Why does GetServiceDisplayNameA report a larger required buffer size than actually necessary?

If you call the Get­Service­Display­NameA function (the ANSI version), it reports a buffer size far larger than what appears to be necessary.

For example, if the service display name is awesome, you would expect that the required buffer size is seven characters, one for each character in "awesome". (The Get­Service­Display­NameA function does not count the terminating null; it expects you to add one yourself.)

But instead, the Get­Service­Display­NameA function says that you need fourteen characters. And then when you give it a buffer that is fifteen characters long, it fills in only eight of them, and then says "Ha ha, I wrote only seven characters (plus the terminating null). Silly you allocated far more memory than you needed to, sucka!"
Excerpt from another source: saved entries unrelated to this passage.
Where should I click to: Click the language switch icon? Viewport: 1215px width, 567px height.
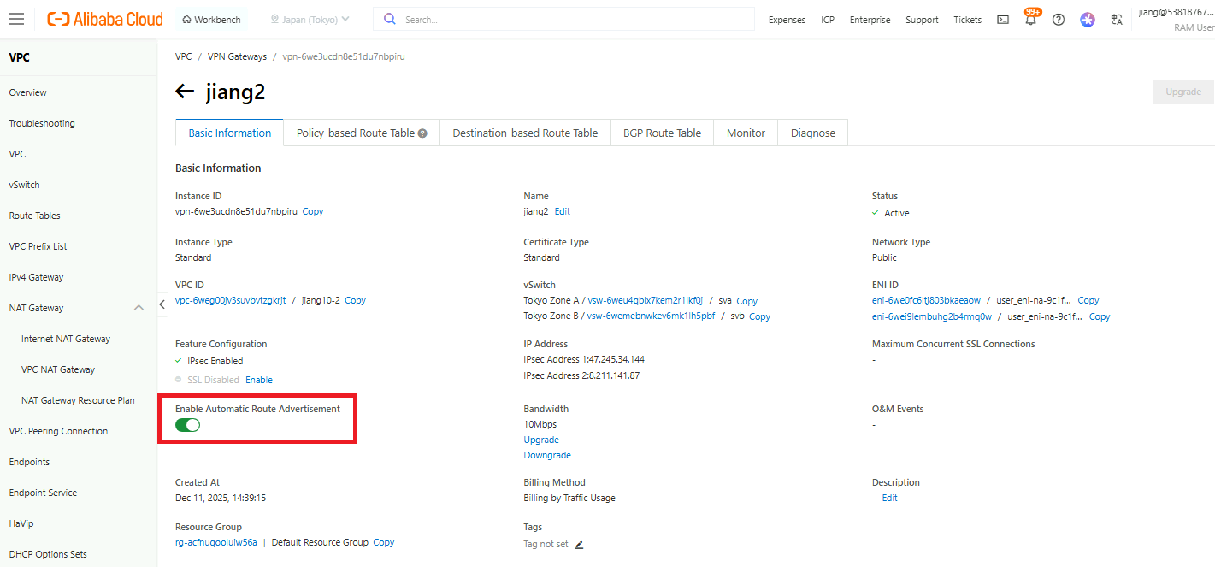pos(1116,20)
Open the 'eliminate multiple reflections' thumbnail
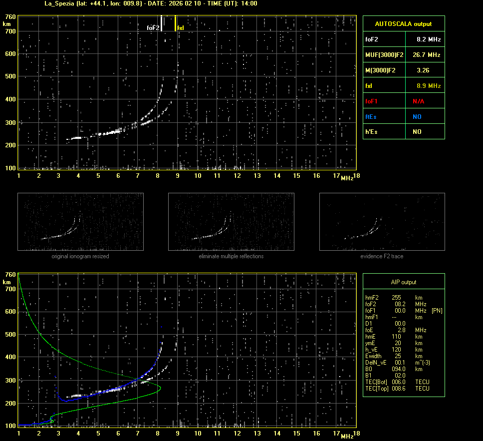This screenshot has height=441, width=483. pyautogui.click(x=231, y=222)
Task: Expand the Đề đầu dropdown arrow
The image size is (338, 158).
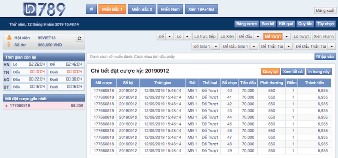Action: (x=258, y=37)
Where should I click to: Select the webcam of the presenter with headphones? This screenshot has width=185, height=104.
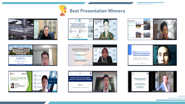coord(165,55)
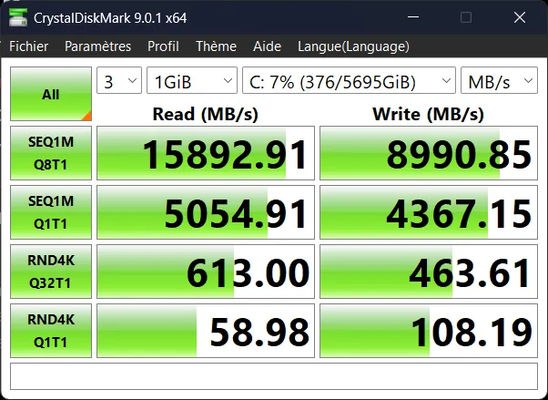Open the Fichier menu
Screen dimensions: 548x400
pyautogui.click(x=29, y=46)
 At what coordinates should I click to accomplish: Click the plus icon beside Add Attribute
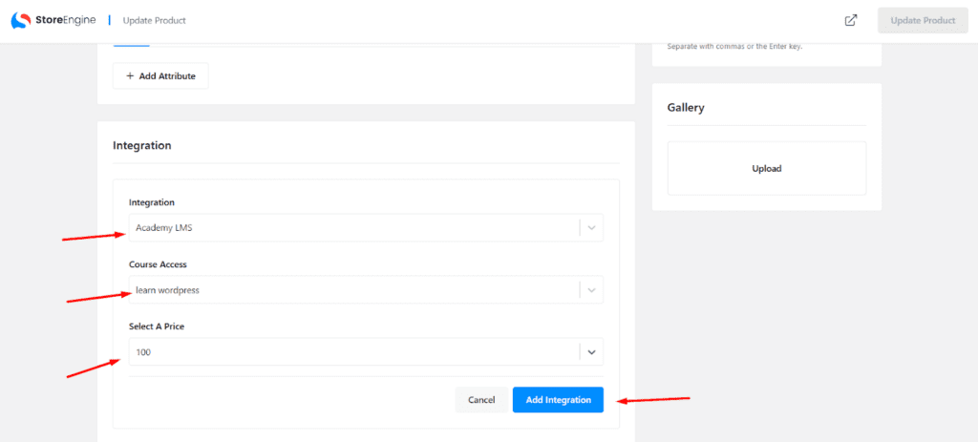click(x=130, y=76)

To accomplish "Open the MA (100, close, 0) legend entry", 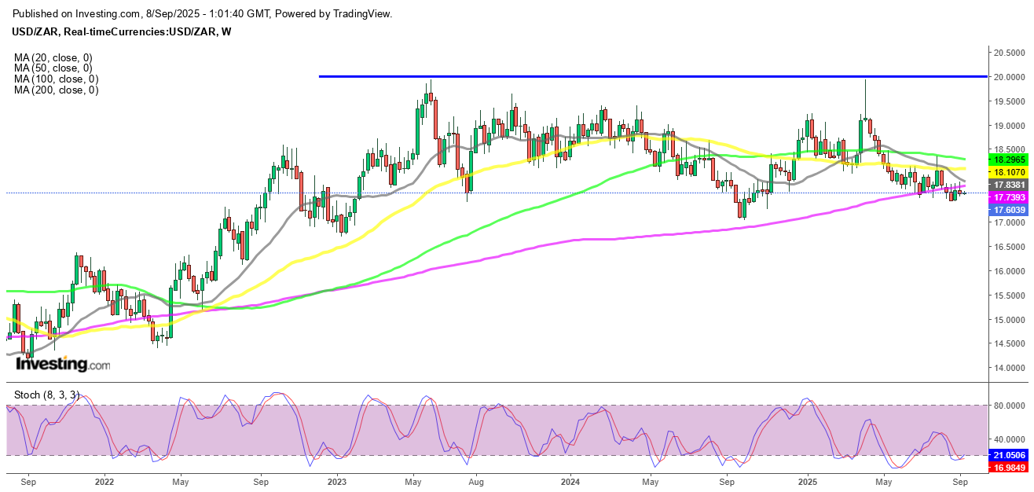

Why is it reporting a required buffer size larger than what it actually needs?

Because character set conversion is hard.

When you call the Get­Service­Display­NameA function (ANSI version), it forwards the call to Get­Service­Display­NameW function (Unicode version). If the Unicode version says, "Sorry, that buffer is too small; it needs to be big enough to hold N Unicode characters," the ANSI version doesn't know how many ANSI characters that translates to. A single Unicode character could expand to as many as two ANSI characters in the case where the ANSI code page is DBCS. The Get­Service­Display­NameA function plays it safe and takes the worst-case scenario that the service display name consists completely of Unicode characters which require two ANSI characters to represent.

That's why it over-reports the buffer size.

When you call it with a buffer that is fifteen characters long, the Get­Service­Display­NameA function calls the Get­Service­Display­NameW function, which says, "No problem, here's your display name. It's seven Unicode characters long." The Get­Service­Display­NameA function then converts it from Unicode to ANSI, and it turns out that it requires only seven characters plus the terminating null. Hm, how about that. Okay, well here's your seven-character string. Sorry about the extra seven characters you allocated. I asked you to allocate them just in case.

Bonus chatter: These worst-case calculations will break if the ANSI code page were ever UTF-8, because the worst-case expansion becomes three UTF-8 code units for one UTF-16 code unit, rather than just two to one for DBCS code pages. These types of assumptions about the worst-case scenario are buried throughout tens of millions of lines of source code. Finding them is quite a challenge.

Comments (32)
  1. Gee Law says:

    Does that mean you should avoid setting your default code page to UTF-8, which is now possible as beta in Windows 10 version 1803?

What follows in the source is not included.